O Tempo e o Vento (Brasil, 2013)

Por Leandro Lages, em CINEMA

O Tempo e o Vento (Brasil, 2013)

18 de Junho de 2014 às 23:12

Até que ponto o cinema consegue transpor para as telas a liberdade imaginativa das obras literárias? A história do cinema é repleta de adaptações desse gênero. A lista é enorme, tais como O Poderoso Chefão, Laranja Mecânica, O Iluminado, afora alguns mais populares e descartáveis.

Algumas adaptações conseguem superar a obra, outras mantem-se fiéis, mas a maioria fracassa e termina por desapontar os leitores. O Tempo e o Vento é um exemplo disso.

A obra clássica de Érico Veríssimo retrata a formação do Rio Grande do Sul e do próprio país a partir da história da fictícia família Terra-Cambará. A narrativa é densa, detalhista e agradável, fruto de mais de dez anos de pesquisa e redação.

Os sete volumes da obra compõe uma trilogia que inicia em 1745 e encerra em 1945, varando oito gerações de uma mesma família. Todos os personagens da família são objeto de uma exploração detalhista nos mais variados aspectos, desde a infância até o fim da vida. Todos são protagonistas em um determinado momento da obra e convivem entre si. Até Getúlio Vargas fez uma “ponta” no enredo.

Isso faz da obra um dos maiores clássicos da literatura mundial, grande não só em extensão, mas também em robustez criativa. Leitura obrigatória e fascinante. Há quem diga que Gabriel Garcia Marques inspirou-se a escrever o premiado Cem Anos de Solidão após ler O Tempo e o Vento.

Dito isto, como esperar que uma obra dessa envergadura seja adaptada para as telas? Impossível. Somente para exemplificar, o Poderoso Chefão gerou uma trilogia de quase dez horas de filmagem e ainda se cogitou um quarto filme para encerrar a história das três gerações da família Corleone. Como retratar, então, as oito gerações da família Terra-Cambará? Seria melhor nem tentar. Mas tentaram.

Inicialmente através de uma novela que eu não assisti, portanto não há como comentar. A segunda tentativa deu-se em 1985, por meio de uma minissérie da TV Globo que obteve grande audiência e contribuiu para popularizar a obra. A minissérie abrangeu apenas os dois primeiros volumes da obra, ainda assim retratados superficialmente, deixando de lado a continuação da saga nos outros cinco volumes.

Na terceira tentativa de adaptação, um filme de Jayme Monjardim que certamente fez tremer os ossos de Érico Veríssimo no túmulo. A exemplo da minissérie da Globo, novamente adaptou-se apenas os dois primeiros volumes da obra, que são de compreensão mais fácil, esquecendo os outros cinco volumes.

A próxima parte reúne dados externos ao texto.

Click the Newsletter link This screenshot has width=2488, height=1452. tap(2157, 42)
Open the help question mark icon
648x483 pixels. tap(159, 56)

Causa a impressão de que o filme copiou a minissérie, e não a obra de Veríssimo. O diretor do filme, talvez mais afeito à narrativa de novelas, transformou a obra literária naquilo que ele parece saber fazer melhor: uma enfadonha novela.

O filme se desenvolve a partir da paupérrima técnica de narração de uma das personagens da obra, Bibiana Terra, em bela atuação de Fernanda Montenegro, um dos poucos créditos do filme, juntamente com a fotografia. E este foi o maior erro do filme: querer transforma-lo em uma grande fotografia, como se as paisagens fossem mais importantes que o enredo da obra.

Thiago Lacerda vive um patético Rodrigo Cambará, fotocópia opaca da atuação de Tarcísio Meira no seriado da Globo. Cléo Pires tenta mostrar talento atuando de forma sensual e, por isso, destrói a personagem de Ana Terra, que na obra é uma mulher forte, áspera, sisuda, e mesmo assim, bastante terna.

Para os que leram a obra, a minissérie da Globo rende uma razoável homenagem por manter-se fiel a alguns diálogos do livro e abranger mais personagens, apesar de abarcar apenas dez por cento do romance.

Já o filme deixa uma grande sensação de vazio, e parece não ter agradado nem mesmo os que desconhecem a obra original, como demonstra o fracasso de bilheteria. A culpa talvez tenha sido da tentativa de adaptar uma obra única como O Tempo e o Vento, uma verdadeira odisseia.

Em certo momento da obra, o personagem Rodrigo Cambará exclama: “Se o homem não goza de toda a liberdade no reino da imaginação, onde é que vai gozar?”. Para gozar dessa liberdade imaginativa em O Tempo e o Vento, só mesmo através do livro, jamais pelo filme.